此件五十年代台湾制古董旗袍,以月黄面料为底,色调温雅如秋日银杏,恰合《诗经》“君子之服,如金如锡”之贵气。斜襟处绣枝蔓蜿蜒,米白绒花簇拥绽放,花心缀以浅蓝细珠,似《楚辞》“扈江离与辟芷兮,纫秋兰以为佩”之芳草意象,又暗含台湾本土植物纹样特征,兼具文人画的写意与民间工艺的细腻。

针法上,叶片以套针绣出渐变层次,仿若工笔晕染;花朵则用乱针绣堆叠立体肌理,触之如闻暗香。这种“画绣结合”的技法,在五十年代台湾刺绣中极为罕见——彼时正处传统苏绣技艺与本土美学交融的关键期,能保存如此完整的原绣旗袍,堪称“活化石”级藏品。

旗袍版型更显时代匠心:高立领与短袖的利落线条,暗合五十年代西风东渐的摩登气息;而收腰剪裁与侧摆开衩的弧度,却仍恪守“婉约含蓄”的东方美学,正如《礼记》所言“衣服在躬,而不知其名为奥”,将风雅藏于一针一线间。

其稀缺性更在于历史语境:五十年代台湾刺绣产业正值转型,此件旗袍既保留了传统宫廷刺绣的规制,又融入了战后新中式美学的探索,每一道针脚都承载着特殊年代的文化密码。今观此袍,恰如触摸到半世纪前东方美学的脉搏,其艺术价值与历史重量,已超越衣物本身,成为可穿行于时空的“立体诗篇”。

 

1950s Taiwanese Embroidered Citrine Qipao: An Ode to Elegance in Every Stitch

"Citrine fabric as smooth as autumn gingko, echoing the noble grace described in The Classic of Poetry: 'A gentleman’s attire, refined as gold and tin.'"

This 1950s antique Qipao from Taiwan features a Lunar Yellow (Citrine) base, a hue as temperate and elegant as autumn leaves. Along the diagonal closure, winding vines and clusters of cream-white blossoms unfold. The flower centers are embellished with light blue micro-beads, evoking the fragrant herb imagery of The Songs of Chu: "I knit autumn orchids to make a garland." The pattern subtly integrates native Taiwanese botanical motifs, balancing the freehand spirit of literati painting with the delicate intricacy of folk craft.

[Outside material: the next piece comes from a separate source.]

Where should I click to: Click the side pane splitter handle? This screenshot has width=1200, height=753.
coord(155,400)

In terms of technique, the leaves are rendered in Satin Stitch (Tao Zhen) to create a gradient effect akin to fine-brush ink washing. The blossoms utilize Random Stitch (Luan Zhen) to build a three-dimensional texture that feels as if it carries a hidden fragrance. This fusion of "painting and embroidery" was exceptionally rare in 1950s Taiwan—a pivotal era where traditional Suzhou embroidery merged with local island aesthetics. A perfectly preserved piece of original embroidery from this period is a "living fossil" in the world of textile collection.

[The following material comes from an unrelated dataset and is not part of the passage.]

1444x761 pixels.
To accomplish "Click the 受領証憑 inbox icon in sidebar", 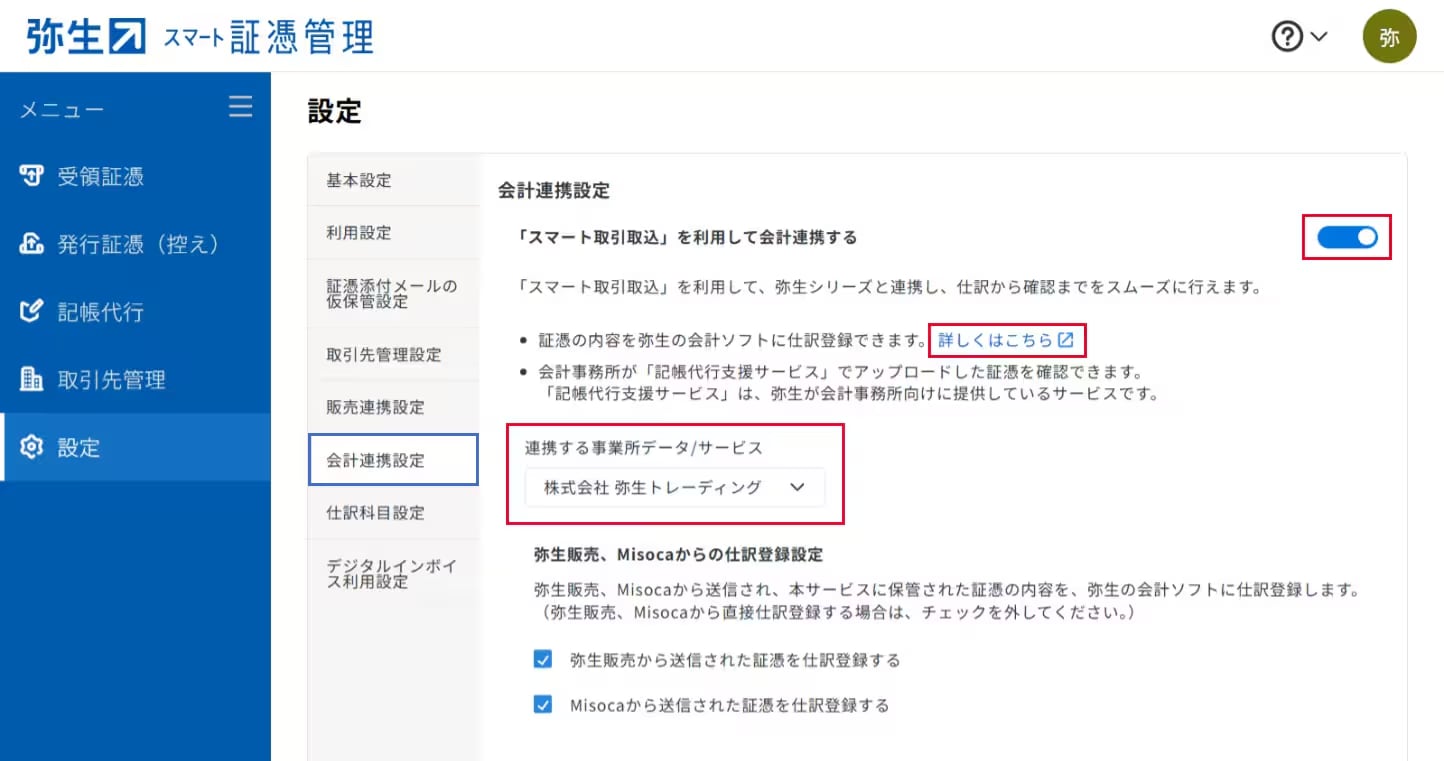I will point(32,177).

The silhouette reflects the ingenuity of its time: the sharp lines of the high standing collar and short sleeves align with the modernist influence of the 1950s. Meanwhile, the cinched waist and the curve of the side slits strictly adhere to the "subtle and reserved" Oriental aesthetic. As stated in the Book of Rites: "One wears the clothing, yet knows not its profound mystery," hiding elegance within every single thread.

Its scarcity is rooted in its historical context: as Taiwan’s embroidery industry underwent a post-war transformation, this Qipao preserved the regulations of imperial embroidery while exploring a New Chinese Aesthetic. Every stitch carries a cultural cipher from a unique era. Beholding this robe today is like touching the pulse of Oriental aesthetics from half a century ago; its artistic and historical weight transcends the garment itself, becoming a "three-dimensional poem" that traverses time and space.